Well, when we look at the geometry of our current we see that it is naturally symmetric relative to the axis over here, therefore we can also find another incremental current element, which is going to be right across from this one and that one will be going into the plane from the cross sectional point of view, and the associated position vector will be drawn from here to the point of interest, something like this and if we look at the magnetic field that this incremental current element generates at this point and by apply Right-hand Rule it will generate a magnetic field, i dl cross B which will be pointing such that perpendicular to this position vector r and therefore it’s going to be something like this. And, again, here we can apply the Right-hand Rule in the since that holding the right-hand thumb in to the plane and circling or rotating right-hand fingers about the thumb we will see that the magnetic field of this current over here, which it just going into the plane, will be in the form of concentric circles, magnetic field lines, and the one which is passing through this point will be a circle something like this, and in this case it is going to be rotating in clockwise direction so the magnetic field will be tangent to this field line at the point of interest P, which is just right over here.
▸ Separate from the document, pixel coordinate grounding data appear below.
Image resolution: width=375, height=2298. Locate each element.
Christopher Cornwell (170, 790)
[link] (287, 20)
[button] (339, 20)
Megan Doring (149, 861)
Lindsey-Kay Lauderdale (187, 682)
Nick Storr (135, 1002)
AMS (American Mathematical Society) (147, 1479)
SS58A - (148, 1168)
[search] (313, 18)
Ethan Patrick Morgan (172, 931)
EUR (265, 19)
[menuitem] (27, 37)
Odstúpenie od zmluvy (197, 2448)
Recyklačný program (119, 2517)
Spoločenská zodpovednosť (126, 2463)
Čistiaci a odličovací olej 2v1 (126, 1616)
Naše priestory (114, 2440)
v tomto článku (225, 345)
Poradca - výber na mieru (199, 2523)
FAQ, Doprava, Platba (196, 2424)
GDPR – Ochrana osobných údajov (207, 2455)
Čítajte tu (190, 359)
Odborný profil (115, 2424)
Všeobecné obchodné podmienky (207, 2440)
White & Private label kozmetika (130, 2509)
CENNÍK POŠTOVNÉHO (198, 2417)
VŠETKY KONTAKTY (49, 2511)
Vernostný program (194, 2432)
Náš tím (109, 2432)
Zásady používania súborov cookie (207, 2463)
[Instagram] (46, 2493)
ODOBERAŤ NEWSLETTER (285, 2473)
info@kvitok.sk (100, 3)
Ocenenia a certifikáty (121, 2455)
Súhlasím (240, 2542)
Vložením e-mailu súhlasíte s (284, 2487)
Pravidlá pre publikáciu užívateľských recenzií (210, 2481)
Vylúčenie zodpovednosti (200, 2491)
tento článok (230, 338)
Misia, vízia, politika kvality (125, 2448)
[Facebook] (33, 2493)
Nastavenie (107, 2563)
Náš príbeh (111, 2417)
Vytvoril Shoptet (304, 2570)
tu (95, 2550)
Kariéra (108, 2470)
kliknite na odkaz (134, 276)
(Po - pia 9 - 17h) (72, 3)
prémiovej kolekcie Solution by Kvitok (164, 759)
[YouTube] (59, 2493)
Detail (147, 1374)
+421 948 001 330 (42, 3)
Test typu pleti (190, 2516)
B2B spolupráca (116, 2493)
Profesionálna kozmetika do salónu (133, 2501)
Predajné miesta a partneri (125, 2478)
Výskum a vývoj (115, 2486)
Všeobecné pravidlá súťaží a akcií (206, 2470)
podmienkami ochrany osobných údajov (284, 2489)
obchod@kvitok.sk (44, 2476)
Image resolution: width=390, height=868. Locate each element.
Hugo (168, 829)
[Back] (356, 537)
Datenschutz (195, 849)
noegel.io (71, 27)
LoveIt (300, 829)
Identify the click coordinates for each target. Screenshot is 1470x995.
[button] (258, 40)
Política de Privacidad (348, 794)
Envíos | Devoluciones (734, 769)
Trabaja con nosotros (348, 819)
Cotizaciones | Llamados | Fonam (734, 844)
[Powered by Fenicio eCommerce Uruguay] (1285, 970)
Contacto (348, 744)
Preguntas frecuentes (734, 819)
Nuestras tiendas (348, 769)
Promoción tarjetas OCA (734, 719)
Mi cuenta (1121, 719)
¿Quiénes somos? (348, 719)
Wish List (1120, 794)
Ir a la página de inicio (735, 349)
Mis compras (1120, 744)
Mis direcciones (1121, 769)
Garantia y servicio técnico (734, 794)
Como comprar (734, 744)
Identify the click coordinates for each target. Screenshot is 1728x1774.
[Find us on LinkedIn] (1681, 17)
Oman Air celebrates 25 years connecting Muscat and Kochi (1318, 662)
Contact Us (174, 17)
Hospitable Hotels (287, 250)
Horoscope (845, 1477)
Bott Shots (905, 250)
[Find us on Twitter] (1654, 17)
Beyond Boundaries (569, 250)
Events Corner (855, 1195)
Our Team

Now if you do a similar type of analysis for all the incremental current elements along this loop we will see that the associated magnetic field lines are going to be falling along the surface of a cone something like this, so these fields are going to be lying along the surface of the cone. Well, of course the vector sum of all these incremental magnetic field vectors will eventually give us the net magnetic field at this point.

If you just consider these two pair and if you add the vectorially, and in order to do that, of course we first introduce a coordinate system, let’s say, something like this, and resolve these vectors into their components by taking their projections along the horizontal axis, like this and as well as along the vertical axis we will see that the vertical components are going to be in the same direction, but the horizontal components d Bh, let’s denote that with d B’s of h are going to be aligning in opposite directions.

Well, since i dl’s will have the same magnitude and these source currents are same distance away to the point of interest along the axis of this current loop, then the magnitudes of dB’s generated or the incremental magnetic field generated by these increment al currents will be the same. It also means that their components will have the same magnitude and as a result of this the horizontal components, since they are aligning along the axis in opposite directions with the same magnitudes, when we add them vectorially they will cancel. Therefore we can make a note by saying that dB horizontals cancel due to the symmetry. Therefore, what we’re left are just the vertical components of all these incremental magnetic field vectors and if we add them then we will end up with the total magnetic fields along the axis of this current loop. The addition process over here is the integration therefore the sum of all these vertical components will give us eventually the total magnetic field generated by this current loop.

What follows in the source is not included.